Safaricom and deficit are two words you would rarely find in one sentence, yet that seems to be the case given the recent conversations dominating online spaces. The deficit that Safaricom seems to bear, is a lack of trust – the same deficit that the Kenyan government has been accused of.
Recent developments in Kenya’s digital financial landscape have brought the intersection of tax compliance and data privacy into sharp focus. A case reported to Techweez has raised questions about whether Safaricom is sharing Mshwari data with the Kenya Revenue Authority (KRA), this is set against a recently scrapped Finance Bill that would have significantly altered the country’s data protection framework.
The incident reported to Techweez, involved a Safaricom subscriber we’ll refer to as Sifuna. When attempting to deposit funds into their Mshwari account, Sifuna was informed via text from Mshwari, that they had reached their account limit of 250,000 Kenyan shillings. Sifuna was requested to visit a Safaricom shop with their ID for the limit of their savings to be adjusted. Surprisingly, Sifuna was told that providing a KRA PIN (Personal Identification Number) was necessary to increase this limit, a requirement not listed in Safaricom’s public Mshwari FAQ.
An enquiry to the Safaricom customer care centre by Techweez got a response that, the limit for an Mshwari account was 1,000,000 Kenyan shillings and a KRA PIN wasn’t required. This response was in contrast to that given to Sifuna.

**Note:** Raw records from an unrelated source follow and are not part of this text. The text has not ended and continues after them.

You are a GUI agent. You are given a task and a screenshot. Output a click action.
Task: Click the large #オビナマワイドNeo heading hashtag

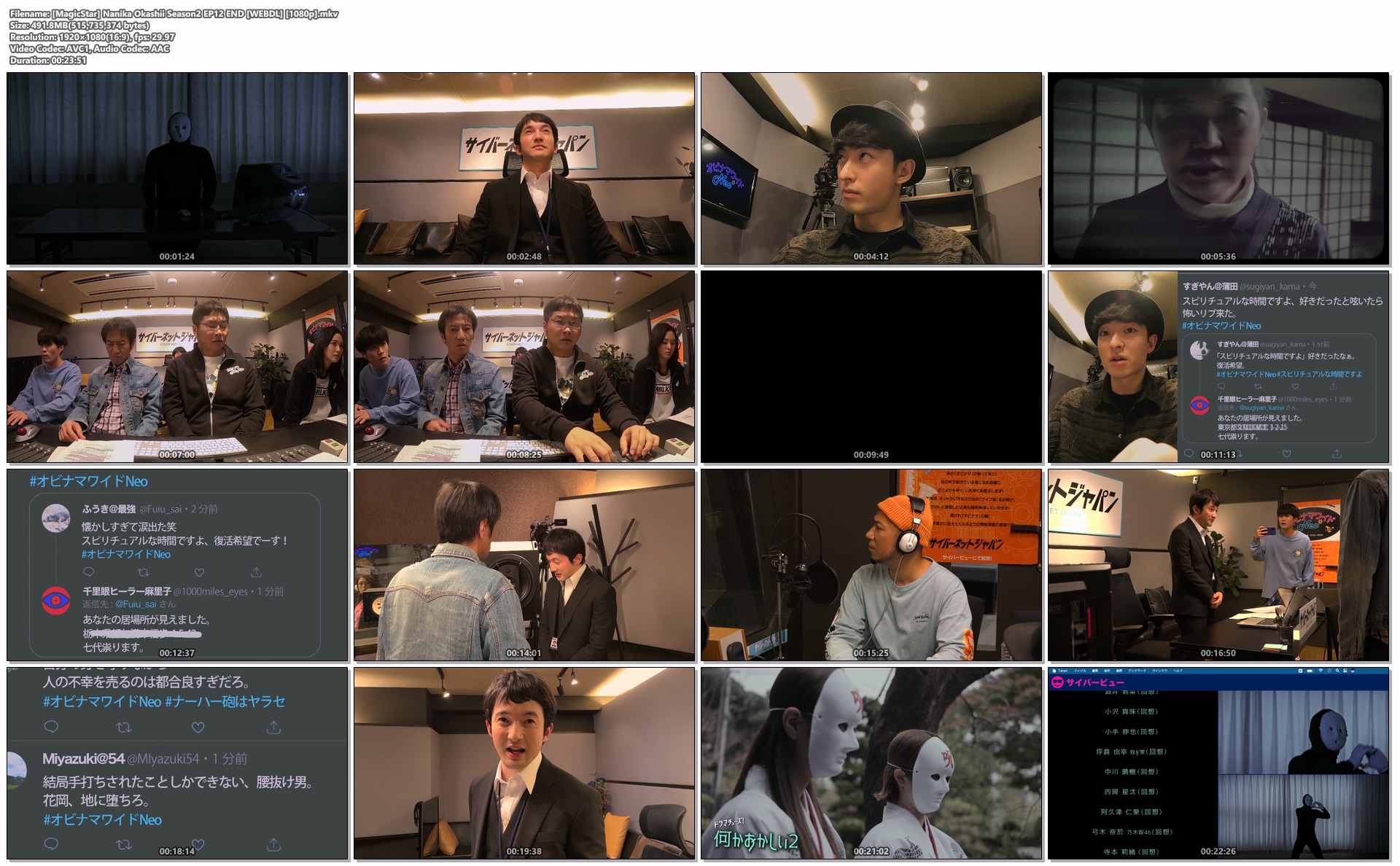pyautogui.click(x=88, y=481)
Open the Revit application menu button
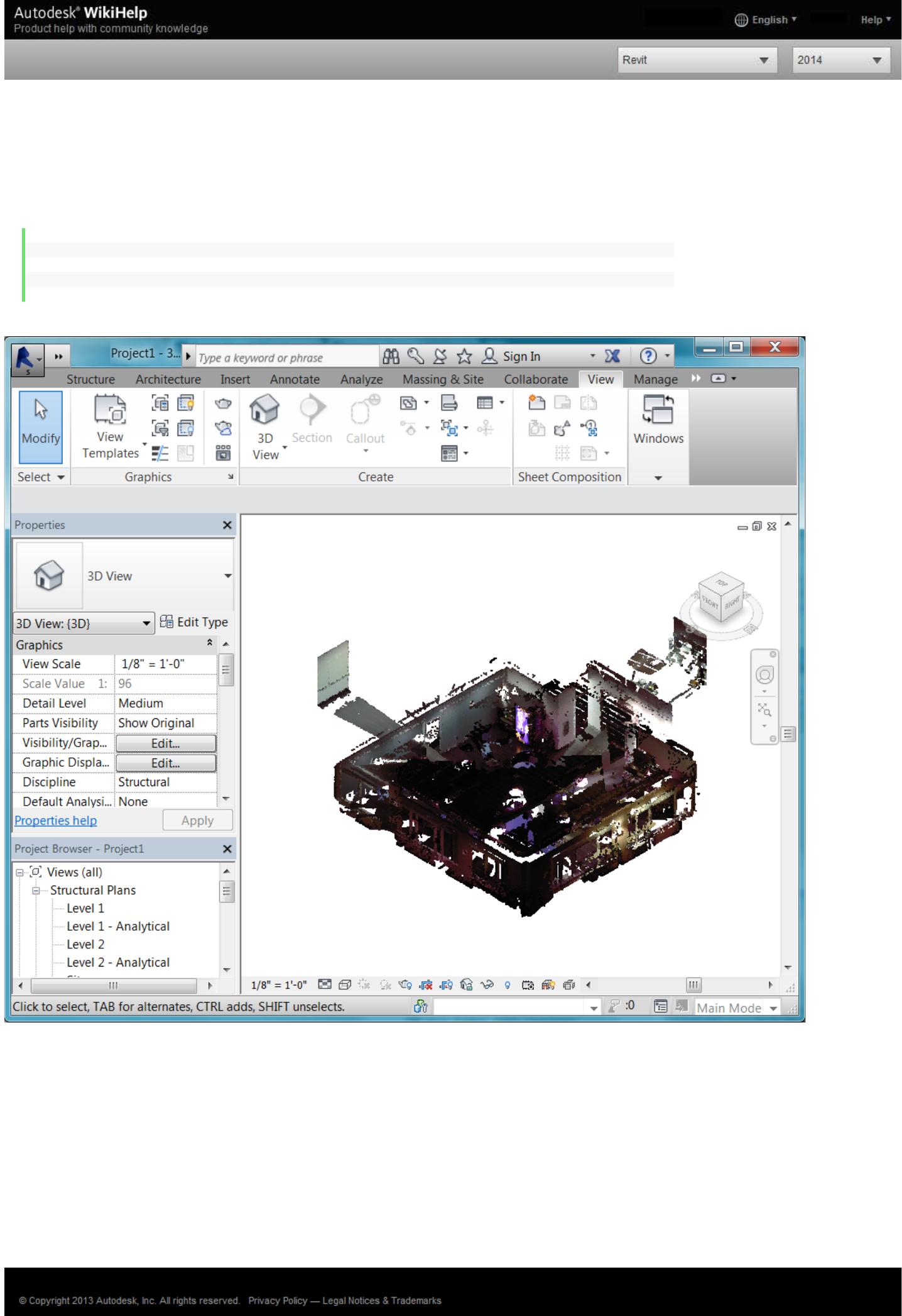The image size is (902, 1316). click(26, 359)
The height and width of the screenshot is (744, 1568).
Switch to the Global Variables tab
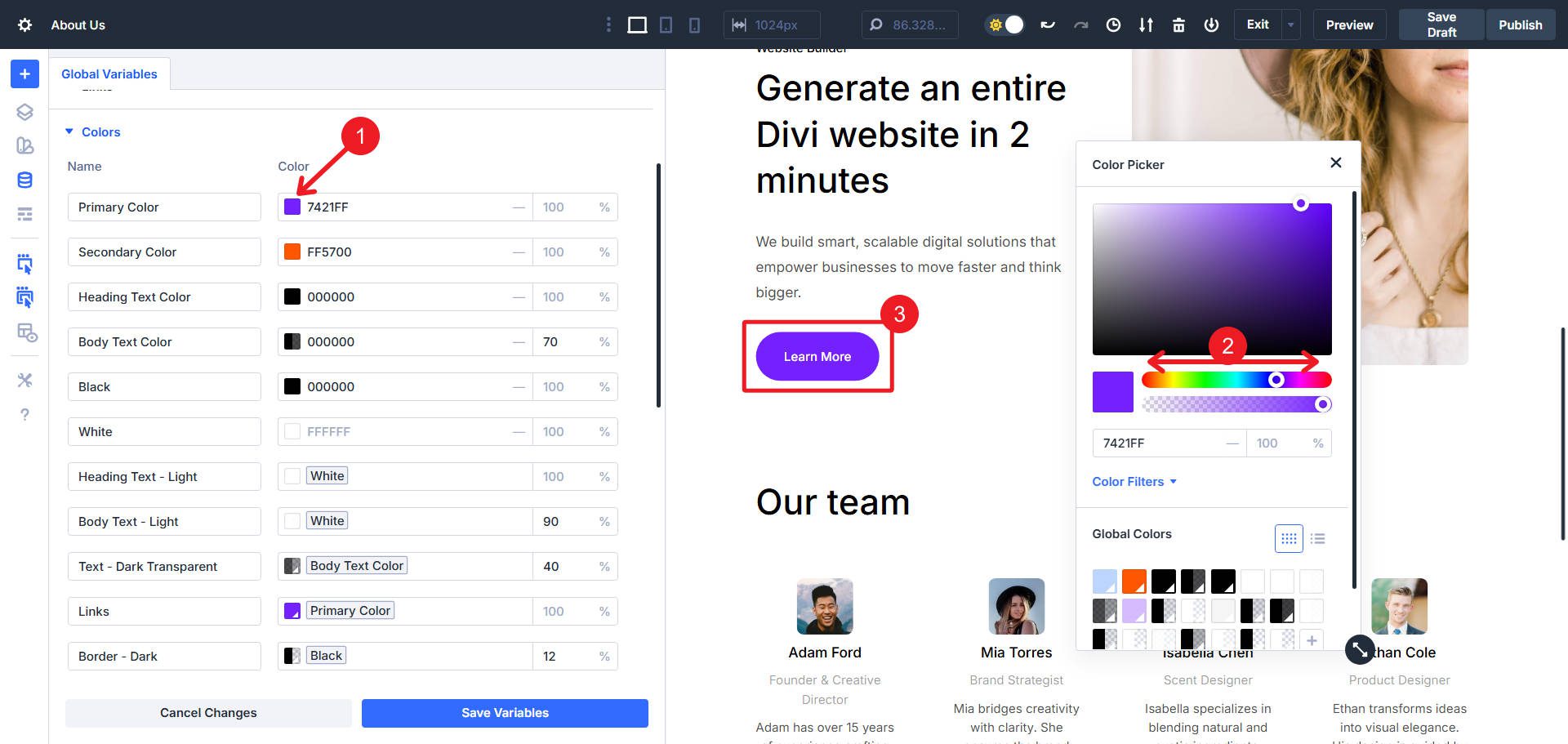[x=109, y=74]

This incident continues to pile negative effects on Safaricom who were recently accused of disrupting internet access during protests against planned tax hikes. Several social media influencers and celebrities publicly announced they were cutting ties with the telecom giant, over what has been purported to be a dalliance with the government.
This episode gains additional significance in light of recent legislative developments. The Finance Bill 2024, which was entirely scrapped following massive protests across the country, contained clauses that would have allowed the KRA to bypass existing data privacy laws. Specifically, Clause 63 of the bill proposed to amend Section 51(2) of the Data Protection Act, adding an exemption for data disclosure “necessary for the assessment, enforcement or collection of any tax or duty under written law.”
The proposed changes in the now-scrapped bill would have given the KRA broad latitude to process personal data for tax-related purposes, overriding existing data protection principles such as confidentiality, purpose limitation, and transparency. The amendments targeted individual Kenyan citizens rather than organizations, potentially allowing the KRA to process any information about any person to assess and enforce tax obligations.
The controversy surrounding these proposed changes, which contributed to the bill’s ultimate rejection, underscores the ongoing tension between the government’s push for increased tax compliance and citizens’ concerns about financial privacy. Caroline Rotich, chief manager in the KRA’s Domestic Taxes Department, has acknowledged that the authority is developing strategies to address businesses abandoning mobile payment systems in favour of cash transactions, presumably to evade taxes.
However, Safaricom has publicly denied any current data-sharing arrangement with the KRA. Esther Waititu, Safaricom’s Chief Finance Services Officer, emphasized that KRA and M-Pesa are separate entities governed by the Data Protection Act, which currently prohibits the sharing of customer data between distinct business entities.
Kenya’s data protection commissioner, Immaculate Kassait, previously stressed that data protection regulations apply to both government agencies and private organizations. The scrapping of the entire Finance Bill 2024 following public protests indicates the strong public sentiment regarding data privacy and the potential overreach of tax authorities.
As the debate over data privacy and tax compliance continues, how companies especially those that handle massive data navigate this maze will continue to be in focus. The Mshwari incident and the subsequent rejection of the Finance Bill highlight the delicate balance required in gathering digital financial data for tax purposes and protecting individual privacy rights.